Anthrenocerus australis is not affected by the British winter, indicative of their survival in Britain for the last century, but during the summer the temperature may not rise enough to promote a healthy rate of breeding. Due to this, A. australis is not considered a pest in Britain. While this beetle is not considered an important pest in these countries, A. australis has a high-ranked pest status in New Zealand.

== Pest status ==
In 1948 there were reports of large-scale infestations of A. australis in New Zealand. Today, they are considered one of the biggest economic and resource damaging pests in both the North and South island. The beetles are often found eating grain and oat in silos and dried dairy products such as casein. They are also often found in woolen carpets and fabrics, of which they also eat. Alongside agricultural issues, the beetle is a problem in museums, “attacking dried artefacts or organic origin and woolen goods”. Introduced into Britain in 1933, when an infestation was discovered and then following, became a household pest in 1945. According to records, the beetle has been discovered in many places feeding off dust, fruit and food scraps. Some of these places include a printing office, London wharf and private residences.

In New Zealand, A. australis has developed a significant resistance to the most common wool insecticide permethrin.

== Control/mitigation ==
In 1997, a study conducted in Belgium, the authors surmised that insects and mites cause around 30% of all stored food to become irreversibly damaged or eaten. Furthermore, as pesticides have become a standard practice of the mitigation of pests in agriculture, so have those pests developed a resistance to the efficacy of many pesticides. According to experts in the field of pest control and mitigation, a specific formula of chemicals containing permethrin are effective against most keratin consuming insects, including A. australis. On an industrial scale, this chemical is favoured as it is an indiscriminate chemical affecting and killing most insects who come into contact with it. Bees do not seem to be affected by the chemical, which is beneficial for farmers and the ecosystems they contribute to.

Another commonly used chemical is propiconazole, a compound which, when used to treat wool has shown results of the larvae consuming significantly less, as a result of gut or taste-related differences. While it is notably effective across a range of insects, this particular chemical showed to have the "greatest protective effect" on A. australis when dyed at as little ratio of 4:1000 on mass of wool to give full protection from the insect. While these chemicals do protect against agricultural goods, they are often discarded into waterways, poisoning almost all species of the aquatic ecosystem.

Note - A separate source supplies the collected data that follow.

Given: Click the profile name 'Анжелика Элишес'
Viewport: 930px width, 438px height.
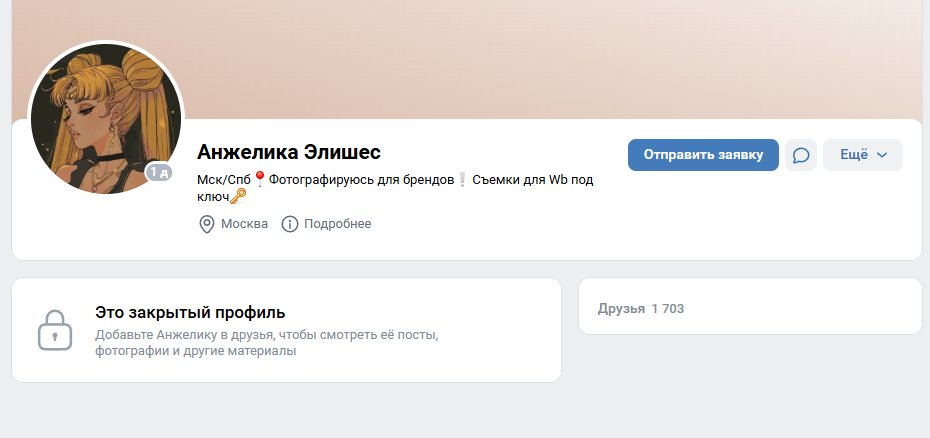Looking at the screenshot, I should pos(289,152).
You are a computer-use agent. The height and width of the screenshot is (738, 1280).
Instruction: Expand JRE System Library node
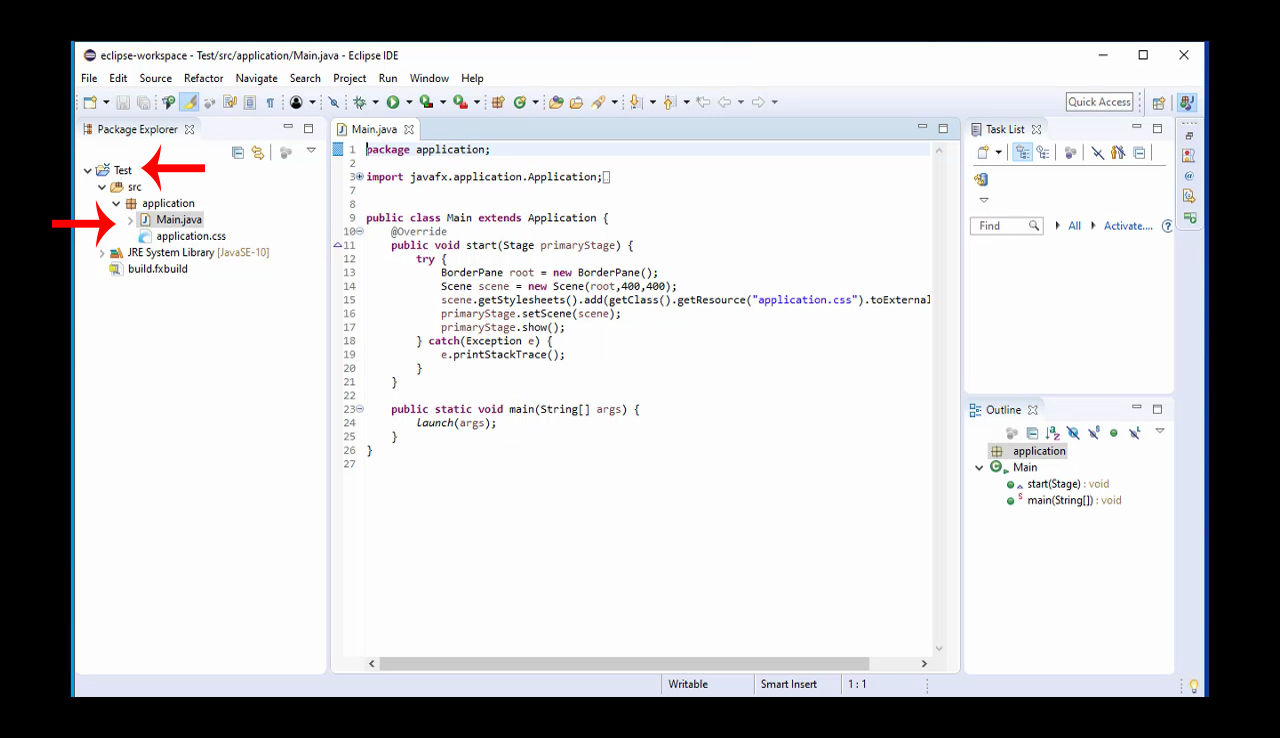click(x=100, y=252)
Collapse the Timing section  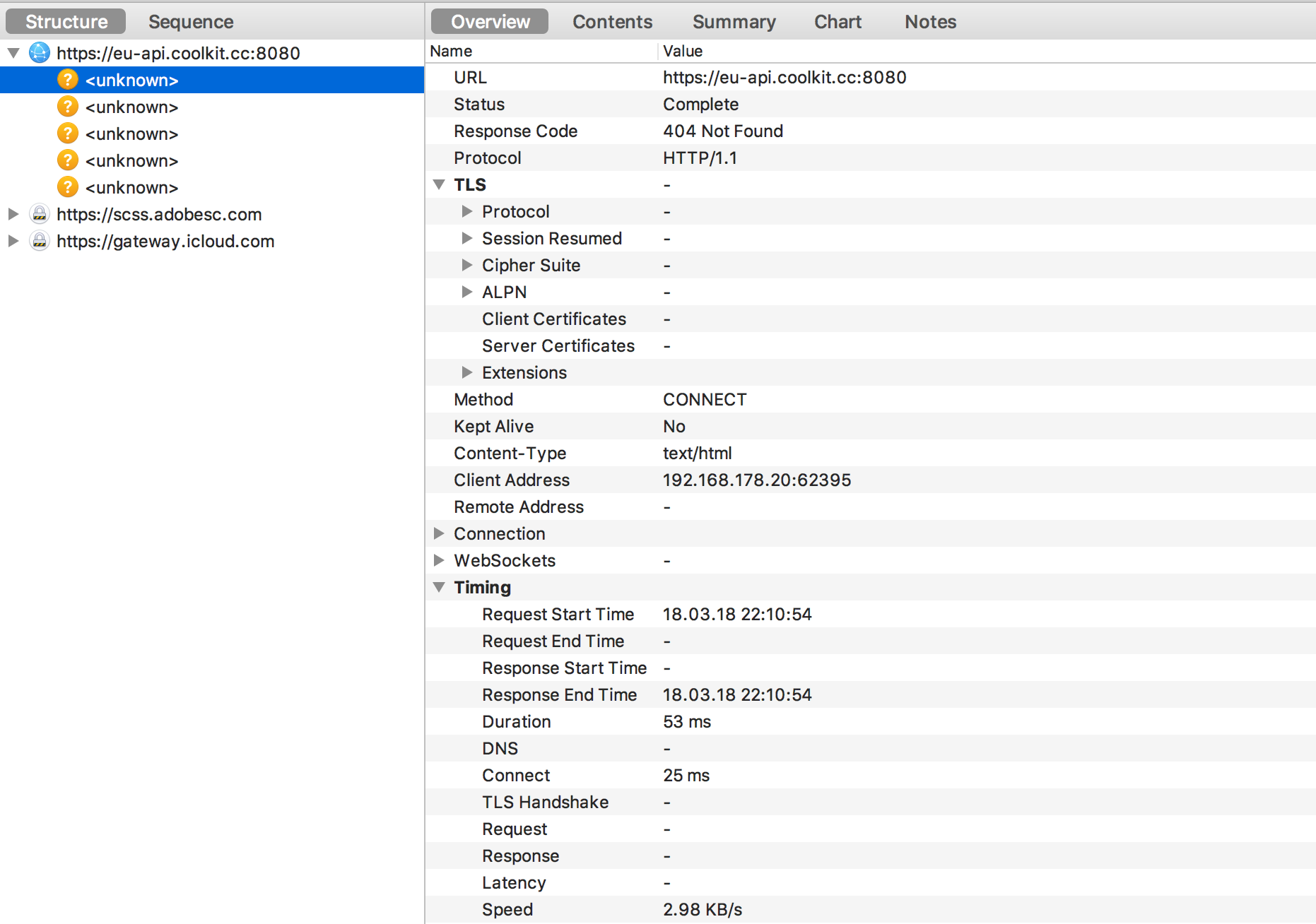click(x=439, y=587)
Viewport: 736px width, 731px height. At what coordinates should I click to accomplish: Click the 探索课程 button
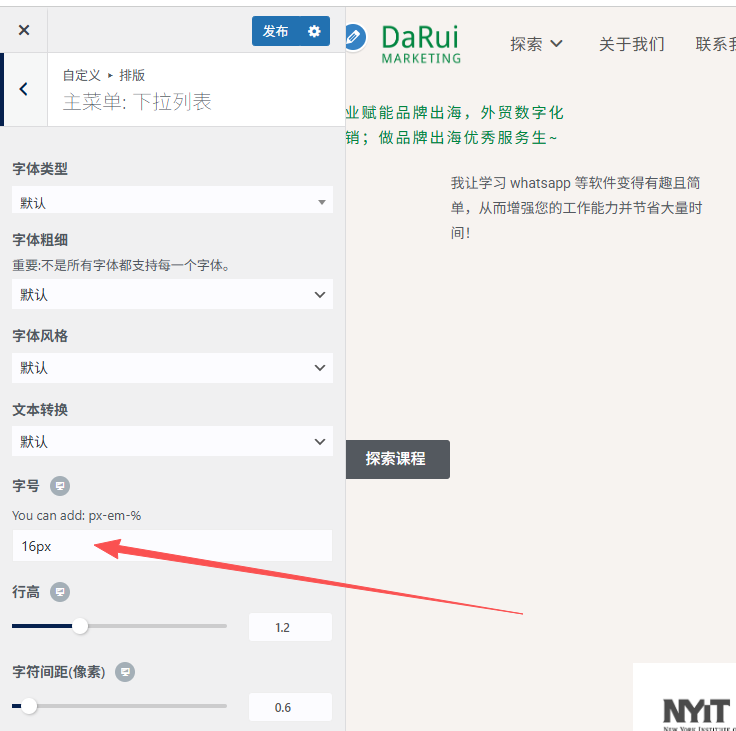point(397,459)
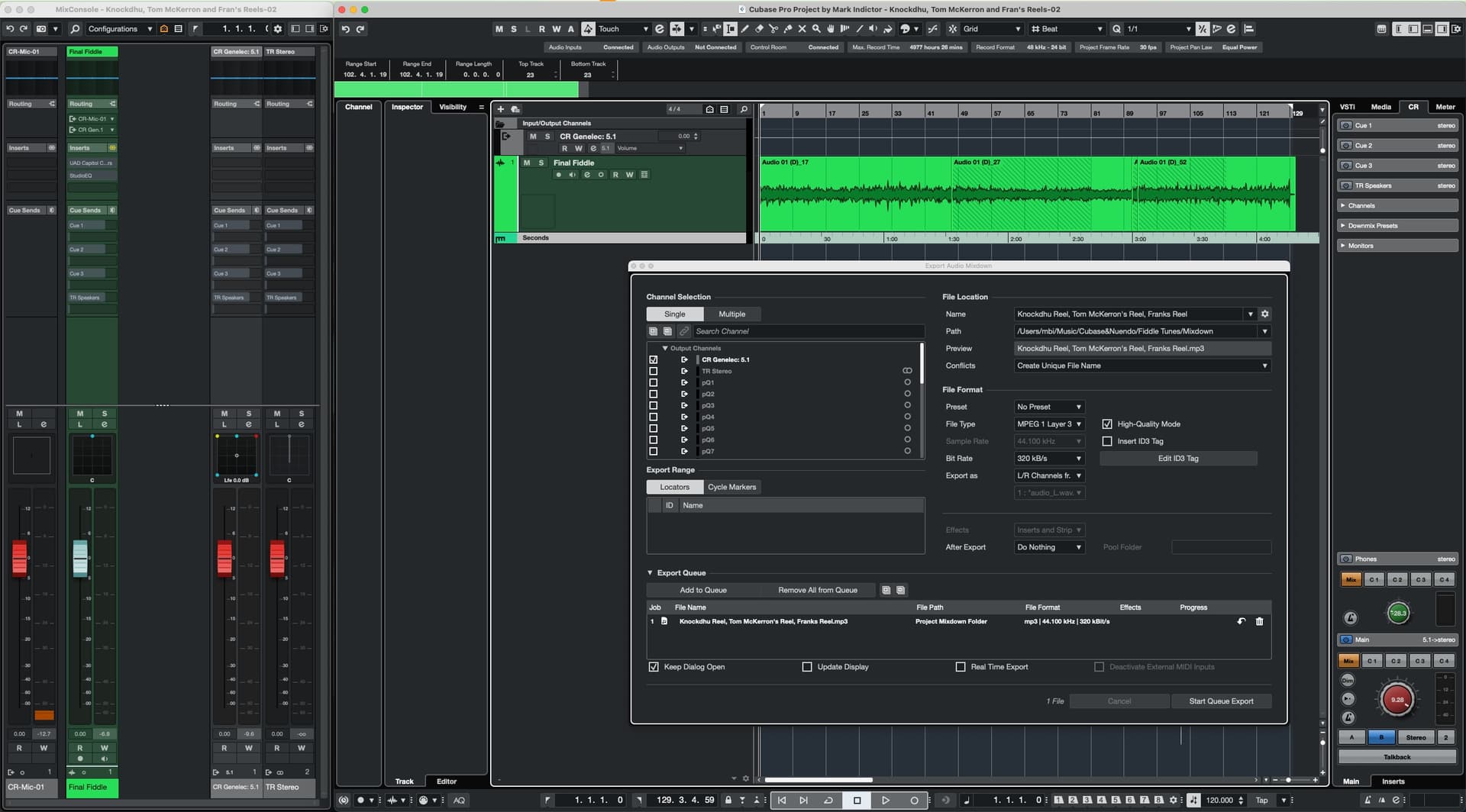The height and width of the screenshot is (812, 1466).
Task: Click the Add to Queue button
Action: (703, 590)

Another method more commonly used is simply storing the grain and fabric products in an environment which is not conducive to the survival of pests (Boyer, Zhang and Lempérière, 2011). Beetles require oxygen, so a low concentration of oxygen and a large concentration of carbon dioxide is a commonly practiced method of controlling the damage caused by the larvae. Concentrations of carbon dioxide 40% and more, at a consistent level, will likely kill all insects within two weeks. The cause of death is "anoxia and hypercarbia".

Due to the fact adult beetles mostly live outside, permanent mitigation is almost impossible as the beetle can return with a new batch of eggs. It is recommended that regular cleaning occur, specifically taking note to the corners and edges of carpets, and to spray with an insecticide in the time period when the larvae are likely to hatch. Reinfestation can occur on through many means including bringing cut flowers into the house.